** start of Selected excerpt **
United States District Court, Central District of California
Mar 28, 2024
SACV 24-00630-CJC (DFMx) (C.D. Cal. Mar. 28, 2024)

Opinion

SACV 24-00630-CJC (DFMx)

03-28-2024

ROBERT MENA v. ANGEL AUTO SPA LLC, et al.


PRESENT: HONORABLE CORMAC J. CARNEY, UNITED STATES DISTRICT JUDGE

CIVIL MINUTES - GENERAL

PROCEEDINGS: (IN CHAMBERS) ORDER TO SHOW CAUSE AS TO WHY THIS COURT SHOULD NOT DECLINE TO EXERCISE SUPPLEMENTAL JURISDICTION OVER PLAINTIFF'S STATE LAW CLAIMS

Plaintiff filed this action against Defendants alleging violations of the Americans with Disabilities Act (“ADA”). (Dkt. 1 [Compl.].) Plaintiff also brings related state-law claims for negligence and for violations of California's Unruh Civil Rights Act (“Unruh Act”), California's Disabled Persons Act, and the California Health and Safety Code (collectively the “Related State Law Claims”). Plaintiff contends that this Court has supplemental jurisdiction over his Related State Law Claims. (Id.)
** end of Selected excerpt **
** start of Provided records **
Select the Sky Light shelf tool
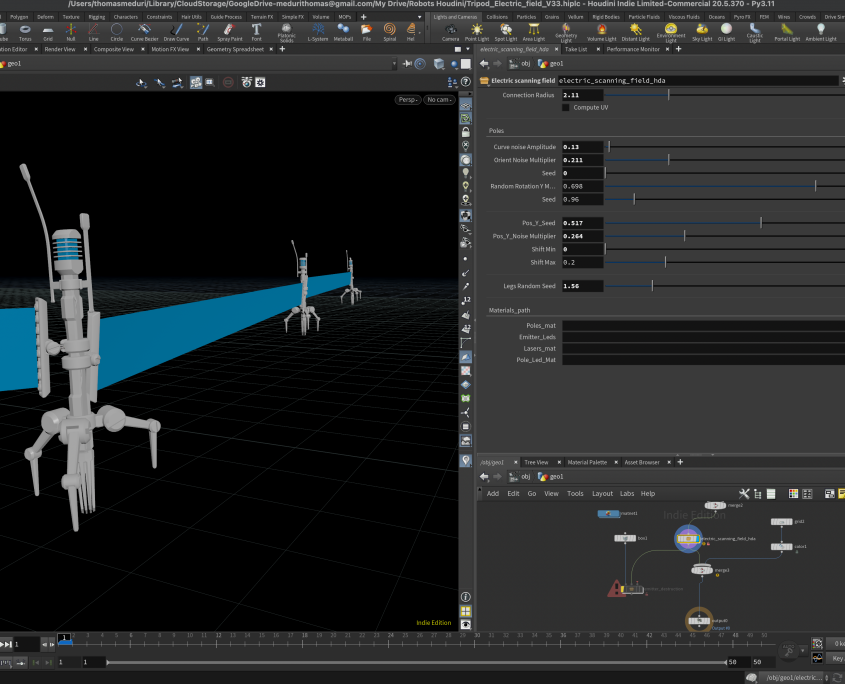845x684 pixels. click(702, 32)

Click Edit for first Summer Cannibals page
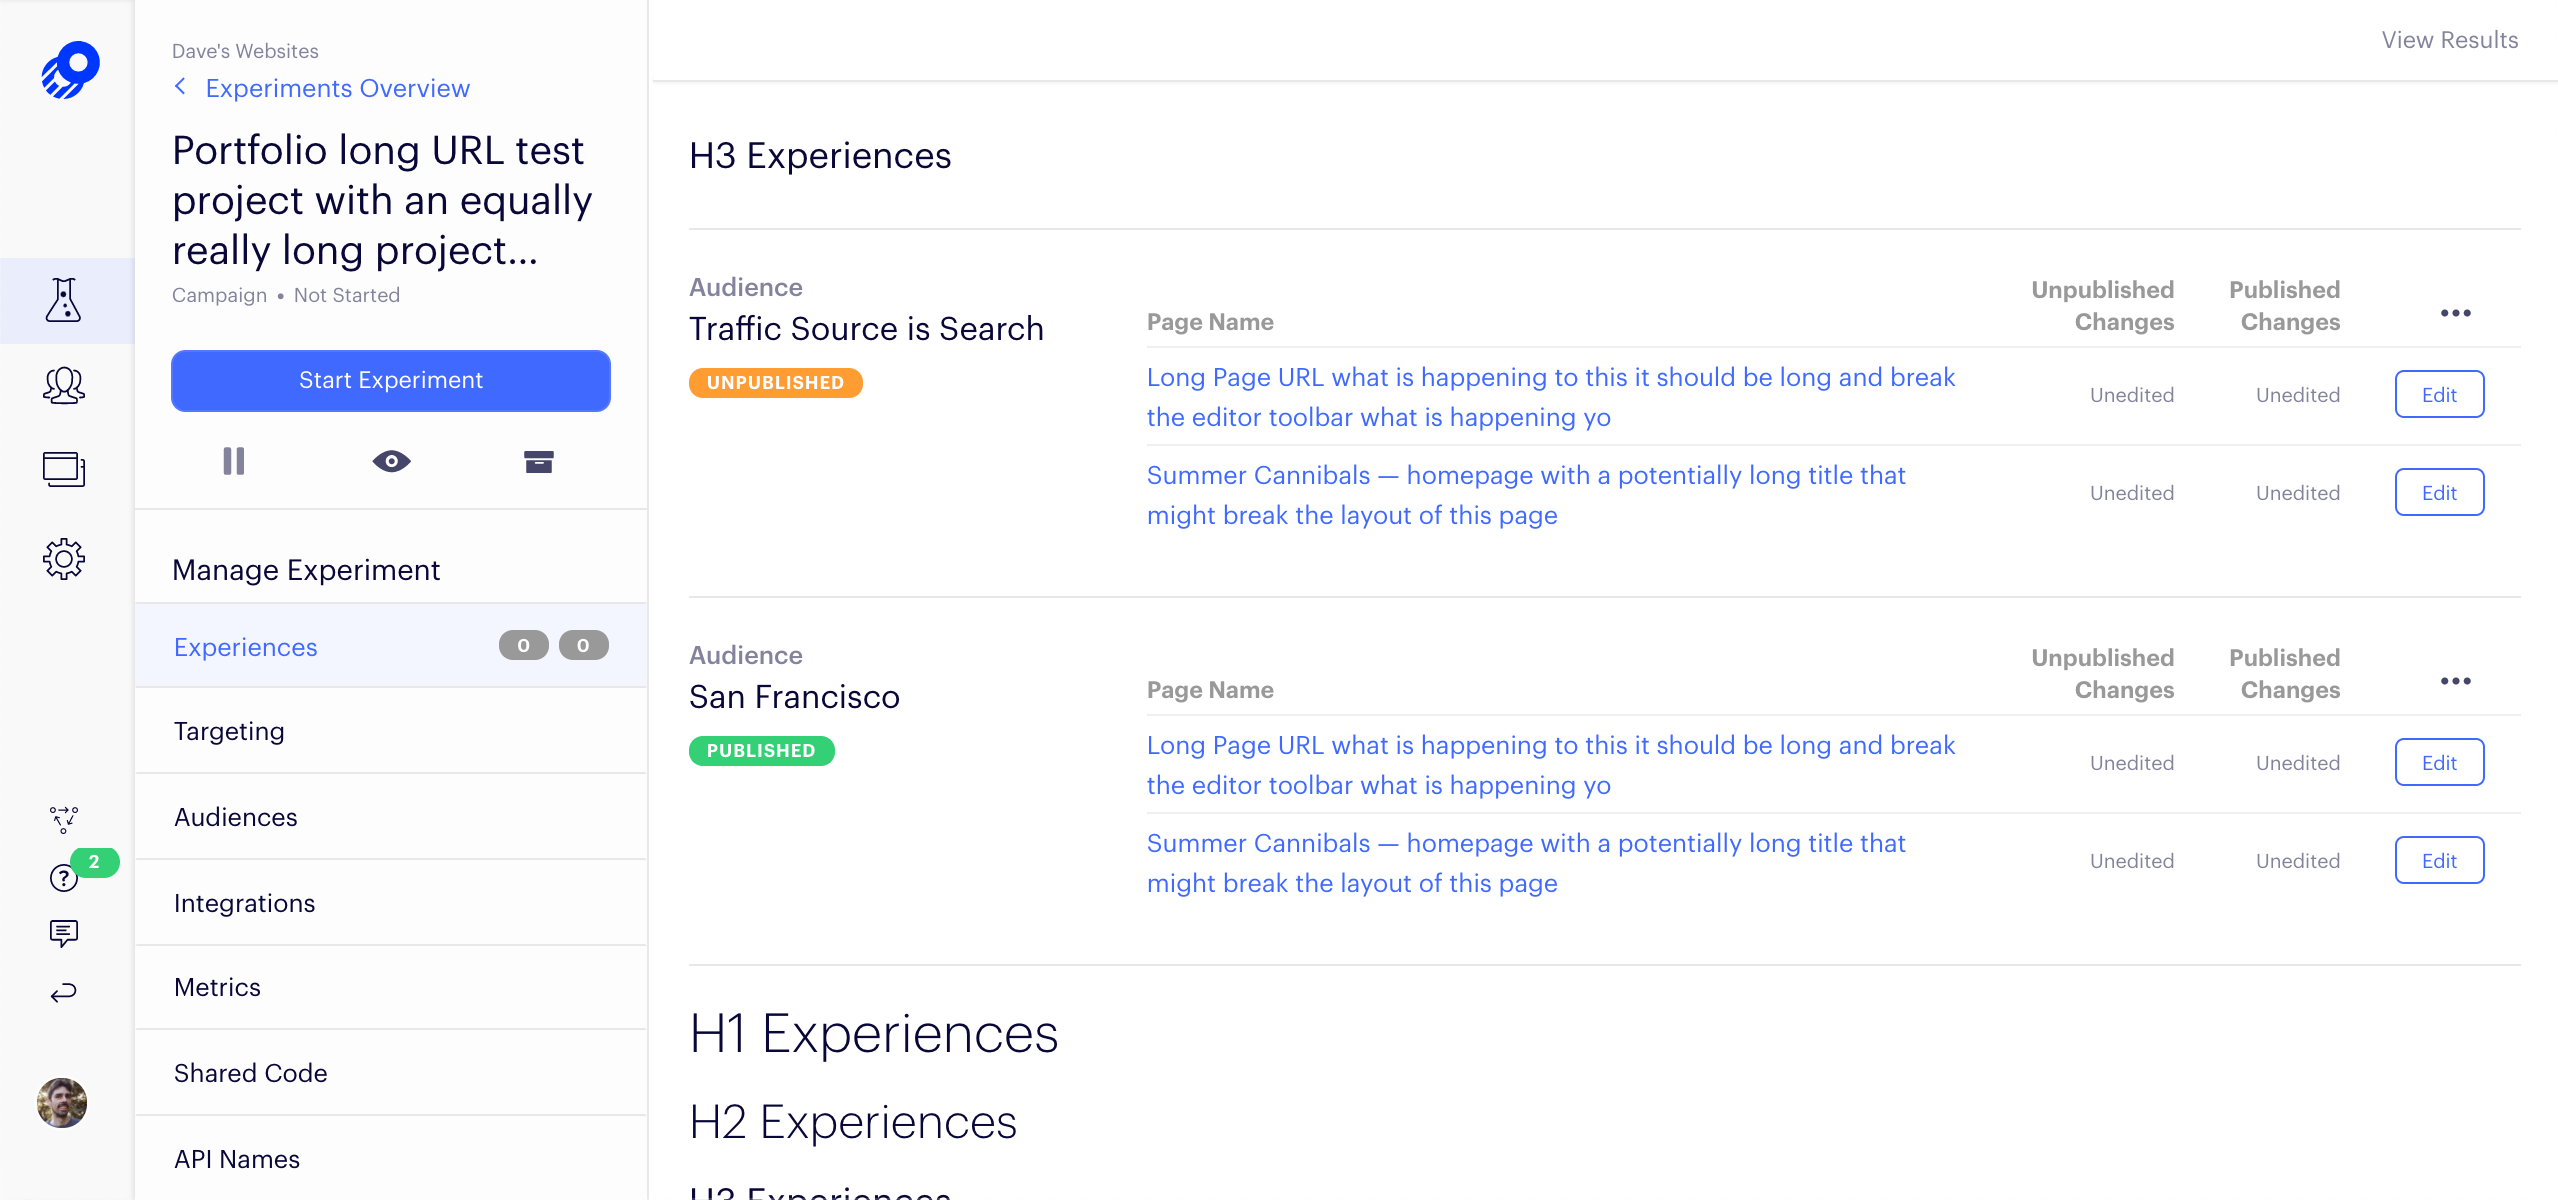pyautogui.click(x=2438, y=492)
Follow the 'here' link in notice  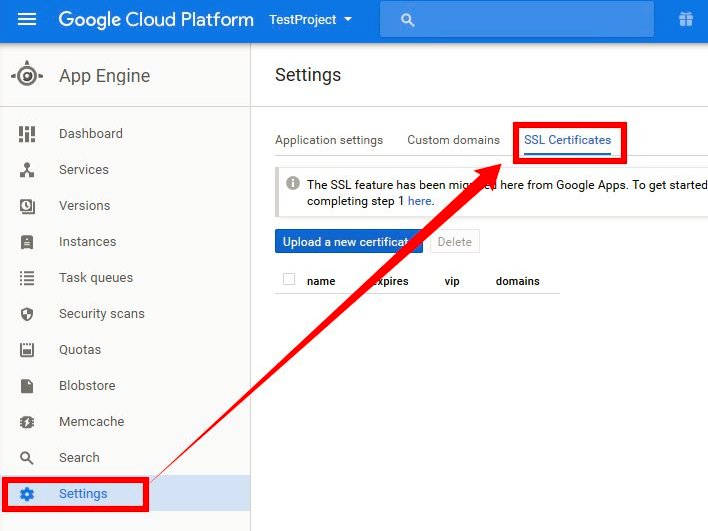tap(419, 201)
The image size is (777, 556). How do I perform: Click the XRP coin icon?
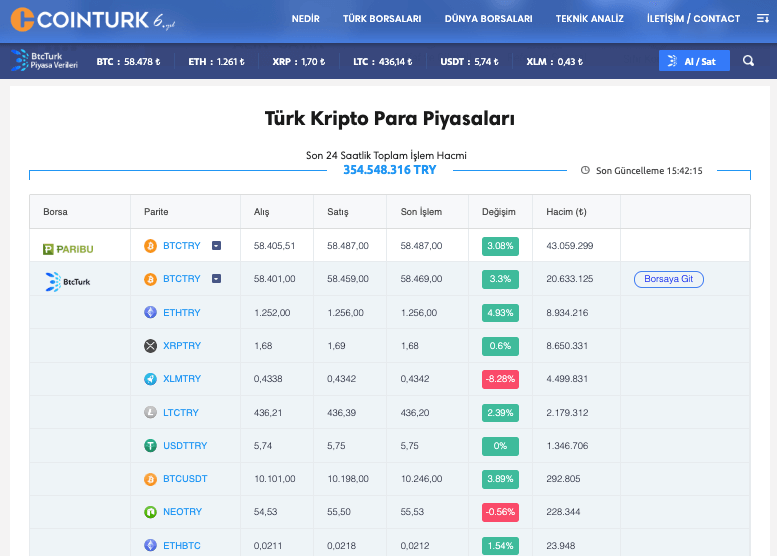151,346
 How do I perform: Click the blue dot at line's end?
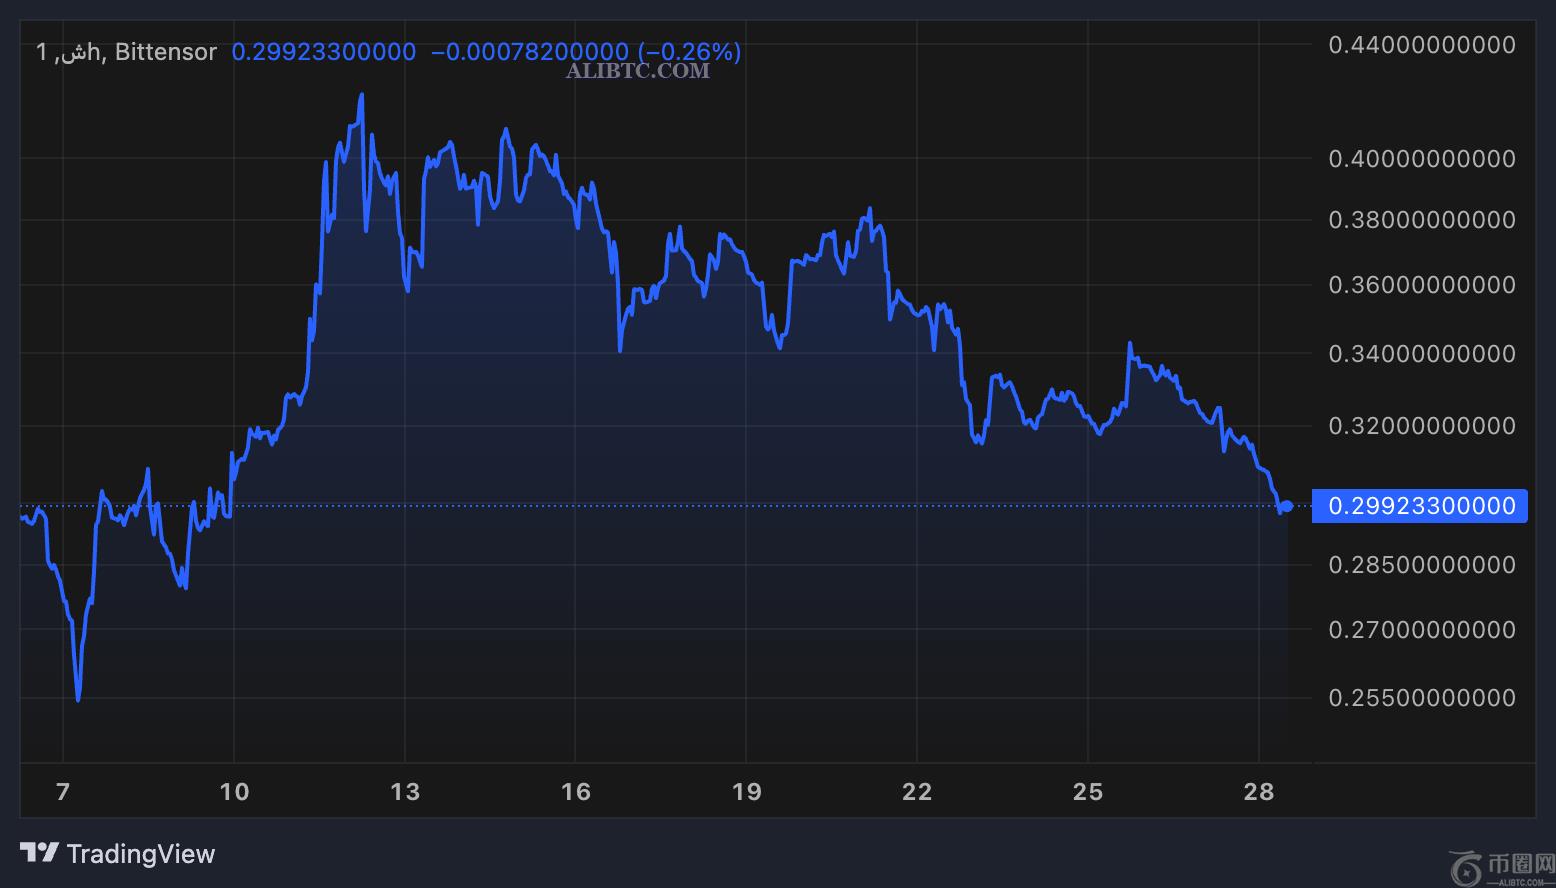pyautogui.click(x=1287, y=506)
** end of Provided records **
> Instructions:
• a. Name each of the related state-law claims that the plaintiff brings in the court order.
• b. Translate this sentence from the court order into Spanish: "Plaintiff contends that this Court has supplemental jurisdiction over his Related State Law Claims."

> Answers for the exercise:
• a.
- Negligence
- Violations of California's Unruh Civil Rights Act
- Violations of California's Disabled Persons Act
- Violations of the California Health and Safety Code

• b. El demandante sostiene que este Tribunal tiene jurisdicción suplementaria sobre sus Reclamaciones Relacionadas de Derecho Estatal.